● **Set tasks**:
1. Please print the passage from the podcast transcript between "This was the" and "and so forth.", inclusive.
2. Which proper names (of companies, services, or people) occur in the podcast recommendation transcript? List each one.
3. Pick up the transcript on podcast recommendations from its final sentence and continue it.
═══ Extracted text ═══
There was one very interesting business rule, kind of a request that when a user gets recommended an episode coming from a from a podcast, right, and the user has never seen this podcast, then you should recommend him the first episode from this podcast.
This was the requirement, you know, and it was it was easy one to do, you know, but the thing is, it makes sense in some cases.
But some of the episodes are usually like they come from the same genre, but the episodes like among themselves are totally like the world for itself.
You know, so it doesn't actually make sense.
So this is how we argued.
So they were they were like, yeah, I remember there was once a summary, I guess it was performed by Spotify on broad set of podcasts and looking into their length and so on and so forth.
And they also distinguish into these two kinds of podcasts that there are.
And I guess also that Apple Podcast does this where you say, okay, you have episodic content and there's the other one I can't recall its name right now.
But basically the content that you say and put there as a very reasonable counter argument to say there is also podcasts that can be consumed in any order.
You also said cold start.
So one of the main foundational problems in recommender systems for cold start users, what are your ideas there to use or to improve the audio tech?
This is a definitely an area, an area of improvement.
So this section, the content based section will always be provided.
But the the personalized section is where the problem is.
If the if the user is like completely new, if he has two or one interactions, we filter it out from the data set.
This is like we are cruel.
But as I said previously, the take minimum approach is for all other users that we scan the past history to see if there if there is some more interactions that we can pull from the past and integrate with the initial data set.
These are the current approaches.
But obviously, as you have identified, there is a large area to be explored with regard to the cold user problem.
In terms of diversity, I remember having had that discussion with Rishabh in one of our previous episodes that was around discovery and diversity so that you always want to provide users with the opportunity to discover new content.
═══ Excerpted data ═══
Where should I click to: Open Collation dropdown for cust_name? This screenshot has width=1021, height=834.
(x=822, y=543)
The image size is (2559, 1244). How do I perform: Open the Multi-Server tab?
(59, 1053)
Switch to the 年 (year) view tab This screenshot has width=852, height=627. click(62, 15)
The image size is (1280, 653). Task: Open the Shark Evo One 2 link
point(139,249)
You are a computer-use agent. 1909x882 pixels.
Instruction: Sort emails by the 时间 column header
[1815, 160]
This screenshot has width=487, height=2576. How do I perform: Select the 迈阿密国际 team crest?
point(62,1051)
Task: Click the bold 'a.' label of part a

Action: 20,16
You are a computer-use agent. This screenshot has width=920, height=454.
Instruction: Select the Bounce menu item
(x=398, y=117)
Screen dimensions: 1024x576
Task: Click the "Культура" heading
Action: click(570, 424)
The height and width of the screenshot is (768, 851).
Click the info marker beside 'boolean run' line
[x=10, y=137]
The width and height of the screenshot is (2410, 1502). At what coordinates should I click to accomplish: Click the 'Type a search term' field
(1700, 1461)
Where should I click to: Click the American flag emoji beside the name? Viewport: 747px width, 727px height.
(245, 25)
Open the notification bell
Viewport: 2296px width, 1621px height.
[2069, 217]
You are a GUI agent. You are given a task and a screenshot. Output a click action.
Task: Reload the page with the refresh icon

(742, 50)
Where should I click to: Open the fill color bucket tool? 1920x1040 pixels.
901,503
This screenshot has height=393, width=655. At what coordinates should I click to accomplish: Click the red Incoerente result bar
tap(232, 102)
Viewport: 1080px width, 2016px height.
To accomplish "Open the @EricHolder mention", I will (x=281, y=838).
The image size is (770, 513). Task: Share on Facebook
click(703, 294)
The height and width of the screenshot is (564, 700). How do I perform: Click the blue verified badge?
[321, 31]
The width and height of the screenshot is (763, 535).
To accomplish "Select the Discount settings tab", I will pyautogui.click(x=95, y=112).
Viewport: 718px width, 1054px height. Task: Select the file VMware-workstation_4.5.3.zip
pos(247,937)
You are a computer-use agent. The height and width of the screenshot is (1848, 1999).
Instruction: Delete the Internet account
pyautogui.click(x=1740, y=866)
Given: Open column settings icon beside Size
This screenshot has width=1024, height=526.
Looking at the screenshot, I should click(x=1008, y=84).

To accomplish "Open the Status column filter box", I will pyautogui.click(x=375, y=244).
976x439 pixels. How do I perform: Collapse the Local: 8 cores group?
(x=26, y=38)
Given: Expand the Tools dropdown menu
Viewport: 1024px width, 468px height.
═══
● **Responses to the tasks**:
1.
This was the requirement, you know, and it was it was easy one to do, you know, but the thing is, it makes sense in some cases.
But some of the episodes are usually like they come from the same genre, but the episodes like among themselves are totally like the world for itself.
You know, so it doesn't actually make sense.
So this is how we argued.
So they were they were like, yeah, I remember there was once a summary, I guess it was performed by Spotify on broad set of podcasts and looking into their length and so on and so forth.

2.
Spotify
Apple Podcast
Rishabh

3.
But this doesn't necessarily translate into providing diversified content.
This is something that also resonates with you that you could based on the users and their histories distinguish into users with more narrow interest versus users with broader interests and that you might want to adapt a diversification approach to personal diversity traits of a users.
So, for example, that users with narrow taste profiles don't really want to see very diverse content and that you might also need to take into account this.
I guess there was a paper by Spotify where they were looking into this aspect.
So the general list versus a specialist.
Is this something that you also want to explore more or is it more of a let's first have a general solution for diversification?
It is definitely so good that you brought it up.
And it actually the idea is with us like six months that we built the kind of user class, the user profiles of the users that are like narrow users and they stay within their comfort zone and users that are exploring the content wildly.
This is definitely something that we will be looking at.
We will then have to I don't know if we if we will need to some how you say editorial expert knowledge in how on how to identify these.
I mean, probably we can do it by the embeddings and see the the actual browsing history and the embeddings to group the users.
But this is definitely something that we will be looking at.
And there is also this there comes into play, but I don't know how right now I don't know how to combine or separate the two.
There is this underserved user groups.
So it's also related to the model.
So if the narrow users or if the users that are exploring the content or are out of the comfort zone users, are they like underserved users?
And what can we do in that direction?
So these two objectives are kind of merging into one.
But it is definitely something that we will be we will be looking looking at.
Yeah, interesting stuff.
Seems like there is a lot of work still to be done and you won't be or get bored with it.
I say let's get the green light from the management first.
Let's get the green lights first.
What is your broader perspective on the field of recommender systems?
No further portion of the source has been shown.